Excerpted passage —

The Raising of the Cross
This early 17th century baroque piece, The Raising of the Cross by the Flemish painter Peter Paul Rubens, is a dynamic whirlwind of emotion and energy. The central panel draws us in with its dramatic diagonal slant. The artist has Christ's body gleam, rippling with strength and power, even in this moment of supreme weakness (for "power is made perfect in weakness" as St. Paul says in 2 Corinthians 12). Gathered about the Savior is a host of men, equally virile, lifting the Cross high, like a flag of victory over a field where much blood has been spilled. It is the field of the world, and the fight lies within each one of us... "The 'heart' has become a battlefield between love and concupiscence" (TOB, 32:3).

[Stored dataset items]
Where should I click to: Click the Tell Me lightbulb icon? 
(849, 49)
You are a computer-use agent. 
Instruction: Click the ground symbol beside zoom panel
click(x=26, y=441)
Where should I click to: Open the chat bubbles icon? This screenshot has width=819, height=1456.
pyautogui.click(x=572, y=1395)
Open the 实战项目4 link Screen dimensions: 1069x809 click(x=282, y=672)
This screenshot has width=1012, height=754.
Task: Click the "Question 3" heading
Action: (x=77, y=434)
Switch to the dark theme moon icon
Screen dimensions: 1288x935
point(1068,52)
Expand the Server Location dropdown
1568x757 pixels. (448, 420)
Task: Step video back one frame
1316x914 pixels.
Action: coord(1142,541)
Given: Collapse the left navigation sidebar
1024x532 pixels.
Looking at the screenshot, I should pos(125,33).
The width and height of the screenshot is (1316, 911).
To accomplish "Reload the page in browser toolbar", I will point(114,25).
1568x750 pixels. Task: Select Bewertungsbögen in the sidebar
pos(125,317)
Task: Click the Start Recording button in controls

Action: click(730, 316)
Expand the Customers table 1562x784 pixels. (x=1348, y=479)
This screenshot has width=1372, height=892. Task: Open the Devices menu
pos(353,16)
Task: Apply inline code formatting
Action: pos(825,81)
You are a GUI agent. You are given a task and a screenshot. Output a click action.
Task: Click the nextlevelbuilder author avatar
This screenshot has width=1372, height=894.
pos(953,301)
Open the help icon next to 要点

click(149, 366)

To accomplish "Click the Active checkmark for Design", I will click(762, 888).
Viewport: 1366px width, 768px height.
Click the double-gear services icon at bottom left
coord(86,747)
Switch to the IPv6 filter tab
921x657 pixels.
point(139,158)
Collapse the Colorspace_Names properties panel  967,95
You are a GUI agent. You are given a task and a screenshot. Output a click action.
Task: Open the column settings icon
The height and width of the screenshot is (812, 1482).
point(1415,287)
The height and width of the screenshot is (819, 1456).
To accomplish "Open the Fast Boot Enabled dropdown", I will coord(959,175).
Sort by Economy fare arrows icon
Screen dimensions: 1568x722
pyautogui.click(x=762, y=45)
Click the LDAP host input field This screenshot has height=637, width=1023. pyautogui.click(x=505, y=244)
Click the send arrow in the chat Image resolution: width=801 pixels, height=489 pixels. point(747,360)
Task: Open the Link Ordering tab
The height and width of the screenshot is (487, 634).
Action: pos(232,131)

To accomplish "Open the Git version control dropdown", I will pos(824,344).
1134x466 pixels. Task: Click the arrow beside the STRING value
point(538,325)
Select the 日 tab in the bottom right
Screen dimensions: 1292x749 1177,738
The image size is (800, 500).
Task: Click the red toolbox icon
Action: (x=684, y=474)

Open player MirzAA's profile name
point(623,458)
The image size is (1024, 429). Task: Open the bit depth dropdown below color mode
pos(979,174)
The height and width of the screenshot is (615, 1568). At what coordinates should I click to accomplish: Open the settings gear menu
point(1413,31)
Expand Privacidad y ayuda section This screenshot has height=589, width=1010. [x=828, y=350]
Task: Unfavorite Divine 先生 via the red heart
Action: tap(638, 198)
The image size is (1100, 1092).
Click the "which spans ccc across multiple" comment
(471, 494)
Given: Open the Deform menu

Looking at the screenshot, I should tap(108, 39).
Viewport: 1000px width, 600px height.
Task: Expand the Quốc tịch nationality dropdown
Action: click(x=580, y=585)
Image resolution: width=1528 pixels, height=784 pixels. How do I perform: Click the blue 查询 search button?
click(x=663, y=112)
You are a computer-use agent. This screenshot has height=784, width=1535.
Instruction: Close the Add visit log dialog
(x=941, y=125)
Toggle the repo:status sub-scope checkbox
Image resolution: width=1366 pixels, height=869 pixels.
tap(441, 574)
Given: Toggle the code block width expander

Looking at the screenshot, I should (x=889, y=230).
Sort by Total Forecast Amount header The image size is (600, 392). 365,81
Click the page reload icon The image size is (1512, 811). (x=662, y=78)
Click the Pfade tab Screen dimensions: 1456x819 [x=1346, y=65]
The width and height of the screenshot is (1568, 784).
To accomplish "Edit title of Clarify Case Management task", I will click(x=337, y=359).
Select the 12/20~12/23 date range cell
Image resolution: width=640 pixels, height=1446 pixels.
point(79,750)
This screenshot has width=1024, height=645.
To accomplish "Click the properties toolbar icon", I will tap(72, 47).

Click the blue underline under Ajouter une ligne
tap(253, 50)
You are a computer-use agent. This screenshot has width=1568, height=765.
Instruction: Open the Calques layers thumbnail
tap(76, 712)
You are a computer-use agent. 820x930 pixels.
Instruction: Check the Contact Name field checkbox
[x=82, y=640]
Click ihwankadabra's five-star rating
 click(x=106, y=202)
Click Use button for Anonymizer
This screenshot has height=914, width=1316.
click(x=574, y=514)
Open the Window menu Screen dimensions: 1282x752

The exercise — In the passage on The Raising of the Cross, what is the Cross compared to as the men lift it high?

Answer to this problem — A flag of victory over a field where much blood has been spilled.